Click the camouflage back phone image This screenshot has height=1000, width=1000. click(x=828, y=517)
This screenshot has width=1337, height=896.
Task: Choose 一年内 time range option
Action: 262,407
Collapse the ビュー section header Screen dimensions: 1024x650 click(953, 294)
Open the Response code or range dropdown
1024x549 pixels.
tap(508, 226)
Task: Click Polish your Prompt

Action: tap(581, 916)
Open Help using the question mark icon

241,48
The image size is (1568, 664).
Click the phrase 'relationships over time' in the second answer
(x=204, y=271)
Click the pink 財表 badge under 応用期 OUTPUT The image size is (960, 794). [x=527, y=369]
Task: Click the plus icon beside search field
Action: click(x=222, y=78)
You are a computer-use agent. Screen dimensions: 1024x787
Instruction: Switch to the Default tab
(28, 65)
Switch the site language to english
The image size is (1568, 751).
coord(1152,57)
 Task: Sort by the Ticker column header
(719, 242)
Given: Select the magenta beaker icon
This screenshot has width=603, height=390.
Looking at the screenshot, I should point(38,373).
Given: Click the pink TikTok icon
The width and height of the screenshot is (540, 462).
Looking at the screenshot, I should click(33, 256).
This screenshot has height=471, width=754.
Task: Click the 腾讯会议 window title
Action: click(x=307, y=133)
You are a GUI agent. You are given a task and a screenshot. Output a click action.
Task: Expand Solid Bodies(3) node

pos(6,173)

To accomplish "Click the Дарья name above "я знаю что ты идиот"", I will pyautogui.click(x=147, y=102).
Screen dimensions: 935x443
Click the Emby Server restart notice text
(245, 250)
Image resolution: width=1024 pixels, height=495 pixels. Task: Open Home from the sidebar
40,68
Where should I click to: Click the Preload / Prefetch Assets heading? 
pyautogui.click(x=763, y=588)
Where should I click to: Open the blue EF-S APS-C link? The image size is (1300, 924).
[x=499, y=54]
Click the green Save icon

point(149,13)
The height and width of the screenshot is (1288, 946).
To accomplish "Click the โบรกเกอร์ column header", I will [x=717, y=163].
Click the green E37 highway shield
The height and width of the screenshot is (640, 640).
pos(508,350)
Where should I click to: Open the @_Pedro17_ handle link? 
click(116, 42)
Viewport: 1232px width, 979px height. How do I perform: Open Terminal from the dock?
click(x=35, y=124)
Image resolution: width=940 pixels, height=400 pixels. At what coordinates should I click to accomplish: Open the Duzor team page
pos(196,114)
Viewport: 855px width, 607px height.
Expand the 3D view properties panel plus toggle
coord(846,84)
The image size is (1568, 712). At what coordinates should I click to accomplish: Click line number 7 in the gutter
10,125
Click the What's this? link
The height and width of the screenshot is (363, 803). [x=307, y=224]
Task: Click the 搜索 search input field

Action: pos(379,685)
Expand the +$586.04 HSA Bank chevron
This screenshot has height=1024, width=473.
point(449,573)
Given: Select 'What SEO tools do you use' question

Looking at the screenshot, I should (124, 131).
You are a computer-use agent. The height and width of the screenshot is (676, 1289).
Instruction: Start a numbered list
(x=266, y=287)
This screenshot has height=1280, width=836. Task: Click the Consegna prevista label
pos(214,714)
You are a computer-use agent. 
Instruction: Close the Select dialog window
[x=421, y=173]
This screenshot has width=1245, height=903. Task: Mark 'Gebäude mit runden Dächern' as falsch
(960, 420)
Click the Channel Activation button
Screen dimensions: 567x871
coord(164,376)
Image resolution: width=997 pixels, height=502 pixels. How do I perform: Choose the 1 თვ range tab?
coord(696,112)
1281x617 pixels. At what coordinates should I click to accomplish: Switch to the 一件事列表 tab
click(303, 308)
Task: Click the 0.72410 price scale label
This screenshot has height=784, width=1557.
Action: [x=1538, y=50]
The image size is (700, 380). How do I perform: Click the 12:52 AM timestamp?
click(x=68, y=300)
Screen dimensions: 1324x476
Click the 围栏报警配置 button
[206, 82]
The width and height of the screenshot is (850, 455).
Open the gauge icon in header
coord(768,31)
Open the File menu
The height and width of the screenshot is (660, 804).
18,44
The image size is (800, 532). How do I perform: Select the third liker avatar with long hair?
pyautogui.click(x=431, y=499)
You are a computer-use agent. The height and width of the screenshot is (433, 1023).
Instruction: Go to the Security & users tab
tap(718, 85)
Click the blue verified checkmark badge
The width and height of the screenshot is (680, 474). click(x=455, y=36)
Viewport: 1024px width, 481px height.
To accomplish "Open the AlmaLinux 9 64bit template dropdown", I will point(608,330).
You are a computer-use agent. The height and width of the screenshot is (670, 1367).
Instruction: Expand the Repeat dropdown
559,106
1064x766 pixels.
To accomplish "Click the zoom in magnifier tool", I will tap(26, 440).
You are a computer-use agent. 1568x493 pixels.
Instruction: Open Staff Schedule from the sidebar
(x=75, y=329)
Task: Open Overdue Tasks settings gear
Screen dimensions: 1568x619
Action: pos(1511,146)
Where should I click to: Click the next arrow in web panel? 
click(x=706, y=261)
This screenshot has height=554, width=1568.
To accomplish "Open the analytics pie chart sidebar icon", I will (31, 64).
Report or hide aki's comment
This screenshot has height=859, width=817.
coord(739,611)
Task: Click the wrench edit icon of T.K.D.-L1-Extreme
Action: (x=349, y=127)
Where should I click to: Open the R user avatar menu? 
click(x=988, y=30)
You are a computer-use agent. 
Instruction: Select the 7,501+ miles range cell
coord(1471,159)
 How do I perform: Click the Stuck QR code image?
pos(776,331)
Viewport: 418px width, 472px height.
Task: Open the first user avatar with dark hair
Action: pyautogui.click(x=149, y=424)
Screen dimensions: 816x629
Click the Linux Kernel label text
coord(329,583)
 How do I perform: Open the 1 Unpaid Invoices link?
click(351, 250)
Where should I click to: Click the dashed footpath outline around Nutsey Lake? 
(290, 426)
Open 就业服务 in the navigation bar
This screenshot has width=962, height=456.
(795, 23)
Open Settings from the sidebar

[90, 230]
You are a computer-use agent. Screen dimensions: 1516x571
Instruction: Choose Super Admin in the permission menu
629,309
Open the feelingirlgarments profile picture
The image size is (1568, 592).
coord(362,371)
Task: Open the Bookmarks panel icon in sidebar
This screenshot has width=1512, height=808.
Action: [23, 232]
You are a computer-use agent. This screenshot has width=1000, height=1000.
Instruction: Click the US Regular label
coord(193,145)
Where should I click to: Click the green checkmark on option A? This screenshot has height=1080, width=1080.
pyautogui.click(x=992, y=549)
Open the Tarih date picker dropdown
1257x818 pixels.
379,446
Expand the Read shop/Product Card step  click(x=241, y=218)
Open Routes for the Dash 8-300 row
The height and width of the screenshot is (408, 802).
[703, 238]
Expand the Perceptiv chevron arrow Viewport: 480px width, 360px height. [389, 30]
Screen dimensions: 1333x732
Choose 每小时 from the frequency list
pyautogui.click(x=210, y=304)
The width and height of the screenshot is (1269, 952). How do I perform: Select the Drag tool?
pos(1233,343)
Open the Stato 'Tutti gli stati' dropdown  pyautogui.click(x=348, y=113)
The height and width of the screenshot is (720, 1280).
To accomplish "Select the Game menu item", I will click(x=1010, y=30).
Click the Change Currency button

- **Exercise instructions**:
Copy the records above, keeping each line identical.

- **Exercise answer**:
Click the camouflage back phone image This screenshot has height=1000, width=1000. click(x=828, y=517)
This screenshot has width=1337, height=896.
Task: Choose 一年内 time range option
Action: 262,407
Collapse the ビュー section header Screen dimensions: 1024x650 click(953, 294)
Open the Response code or range dropdown
1024x549 pixels.
tap(508, 226)
Task: Click Polish your Prompt

Action: tap(581, 916)
Open Help using the question mark icon

241,48
The image size is (1568, 664).
Click the phrase 'relationships over time' in the second answer
(x=204, y=271)
Click the pink 財表 badge under 応用期 OUTPUT The image size is (960, 794). [x=527, y=369]
Task: Click the plus icon beside search field
Action: click(x=222, y=78)
You are a computer-use agent. Screen dimensions: 1024x787
Instruction: Switch to the Default tab
(28, 65)
Switch the site language to english
The image size is (1568, 751).
coord(1152,57)
 Task: Sort by the Ticker column header
(719, 242)
Given: Select the magenta beaker icon
This screenshot has width=603, height=390.
Looking at the screenshot, I should point(38,373).
Given: Click the pink TikTok icon
The width and height of the screenshot is (540, 462).
Looking at the screenshot, I should click(33, 256).
This screenshot has height=471, width=754.
Task: Click the 腾讯会议 window title
Action: click(x=307, y=133)
You are a GUI agent. You are given a task and a screenshot. Output a click action.
Task: Expand Solid Bodies(3) node

pos(6,173)

To accomplish "Click the Дарья name above "я знаю что ты идиот"", I will pyautogui.click(x=147, y=102).
Screen dimensions: 935x443
Click the Emby Server restart notice text
(245, 250)
Image resolution: width=1024 pixels, height=495 pixels. Task: Open Home from the sidebar
40,68
Where should I click to: Click the Preload / Prefetch Assets heading? 
pyautogui.click(x=763, y=588)
Where should I click to: Open the blue EF-S APS-C link? The image size is (1300, 924).
[x=499, y=54]
Click the green Save icon

point(149,13)
The height and width of the screenshot is (1288, 946).
To accomplish "Click the โบรกเกอร์ column header", I will [x=717, y=163].
Click the green E37 highway shield
The height and width of the screenshot is (640, 640).
pos(508,350)
Where should I click to: Open the @_Pedro17_ handle link? 
click(116, 42)
Viewport: 1232px width, 979px height. How do I perform: Open Terminal from the dock?
click(x=35, y=124)
Image resolution: width=940 pixels, height=400 pixels. At what coordinates should I click to accomplish: Open the Duzor team page
pos(196,114)
Viewport: 855px width, 607px height.
Expand the 3D view properties panel plus toggle
coord(846,84)
The image size is (1568, 712). At what coordinates should I click to accomplish: Click line number 7 in the gutter
10,125
Click the What's this? link
The height and width of the screenshot is (363, 803). [x=307, y=224]
Task: Click the 搜索 search input field

Action: pos(379,685)
Expand the +$586.04 HSA Bank chevron
This screenshot has height=1024, width=473.
point(449,573)
Given: Select 'What SEO tools do you use' question

Looking at the screenshot, I should (124, 131).
You are a computer-use agent. The height and width of the screenshot is (676, 1289).
Instruction: Start a numbered list
(x=266, y=287)
This screenshot has height=1280, width=836. Task: Click the Consegna prevista label
pos(214,714)
You are a computer-use agent. 
Instruction: Close the Select dialog window
[x=421, y=173]
This screenshot has width=1245, height=903. Task: Mark 'Gebäude mit runden Dächern' as falsch
(960, 420)
Click the Channel Activation button
Screen dimensions: 567x871
coord(164,376)
Image resolution: width=997 pixels, height=502 pixels. How do I perform: Choose the 1 თვ range tab?
coord(696,112)
1281x617 pixels. At what coordinates should I click to accomplish: Switch to the 一件事列表 tab
click(303, 308)
Task: Click the 0.72410 price scale label
This screenshot has height=784, width=1557.
Action: [x=1538, y=50]
The image size is (700, 380). How do I perform: Click the 12:52 AM timestamp?
click(x=68, y=300)
Screen dimensions: 1324x476
Click the 围栏报警配置 button
[206, 82]
The width and height of the screenshot is (850, 455).
Open the gauge icon in header
coord(768,31)
Open the File menu
The height and width of the screenshot is (660, 804).
18,44
The image size is (800, 532). How do I perform: Select the third liker avatar with long hair?
pyautogui.click(x=431, y=499)
You are a computer-use agent. The height and width of the screenshot is (433, 1023).
Instruction: Go to the Security & users tab
tap(718, 85)
Click the blue verified checkmark badge
The width and height of the screenshot is (680, 474). click(x=455, y=36)
Viewport: 1024px width, 481px height.
To accomplish "Open the AlmaLinux 9 64bit template dropdown", I will point(608,330).
You are a computer-use agent. The height and width of the screenshot is (670, 1367).
Instruction: Expand the Repeat dropdown
559,106
1064x766 pixels.
To accomplish "Click the zoom in magnifier tool", I will tap(26, 440).
You are a computer-use agent. 1568x493 pixels.
Instruction: Open Staff Schedule from the sidebar
(x=75, y=329)
Task: Open Overdue Tasks settings gear
Screen dimensions: 1568x619
Action: pos(1511,146)
Where should I click to: Click the next arrow in web panel? 
click(x=706, y=261)
This screenshot has height=554, width=1568.
To accomplish "Open the analytics pie chart sidebar icon", I will (31, 64).
Report or hide aki's comment
This screenshot has height=859, width=817.
coord(739,611)
Task: Click the wrench edit icon of T.K.D.-L1-Extreme
Action: (x=349, y=127)
Where should I click to: Open the R user avatar menu? 
click(x=988, y=30)
You are a computer-use agent. 
Instruction: Select the 7,501+ miles range cell
coord(1471,159)
 How do I perform: Click the Stuck QR code image?
pos(776,331)
Viewport: 418px width, 472px height.
Task: Open the first user avatar with dark hair
Action: pyautogui.click(x=149, y=424)
Screen dimensions: 816x629
Click the Linux Kernel label text
coord(329,583)
 How do I perform: Open the 1 Unpaid Invoices link?
click(351, 250)
Where should I click to: Click the dashed footpath outline around Nutsey Lake? 
(290, 426)
Open 就业服务 in the navigation bar
This screenshot has width=962, height=456.
(795, 23)
Open Settings from the sidebar

[90, 230]
You are a computer-use agent. Screen dimensions: 1516x571
Instruction: Choose Super Admin in the permission menu
629,309
Open the feelingirlgarments profile picture
The image size is (1568, 592).
coord(362,371)
Task: Open the Bookmarks panel icon in sidebar
This screenshot has width=1512, height=808.
Action: [23, 232]
You are a computer-use agent. This screenshot has width=1000, height=1000.
Instruction: Click the US Regular label
coord(193,145)
Where should I click to: Click the green checkmark on option A? This screenshot has height=1080, width=1080.
pyautogui.click(x=992, y=549)
Open the Tarih date picker dropdown
1257x818 pixels.
379,446
Expand the Read shop/Product Card step  click(x=241, y=218)
Open Routes for the Dash 8-300 row
The height and width of the screenshot is (408, 802).
[703, 238]
Expand the Perceptiv chevron arrow Viewport: 480px width, 360px height. [389, 30]
Screen dimensions: 1333x732
Choose 每小时 from the frequency list
pyautogui.click(x=210, y=304)
The width and height of the screenshot is (1269, 952). How do I perform: Select the Drag tool?
pos(1233,343)
Open the Stato 'Tutti gli stati' dropdown  pyautogui.click(x=348, y=113)
The height and width of the screenshot is (720, 1280).
To accomplish "Select the Game menu item", I will click(x=1010, y=30).
Click the Change Currency button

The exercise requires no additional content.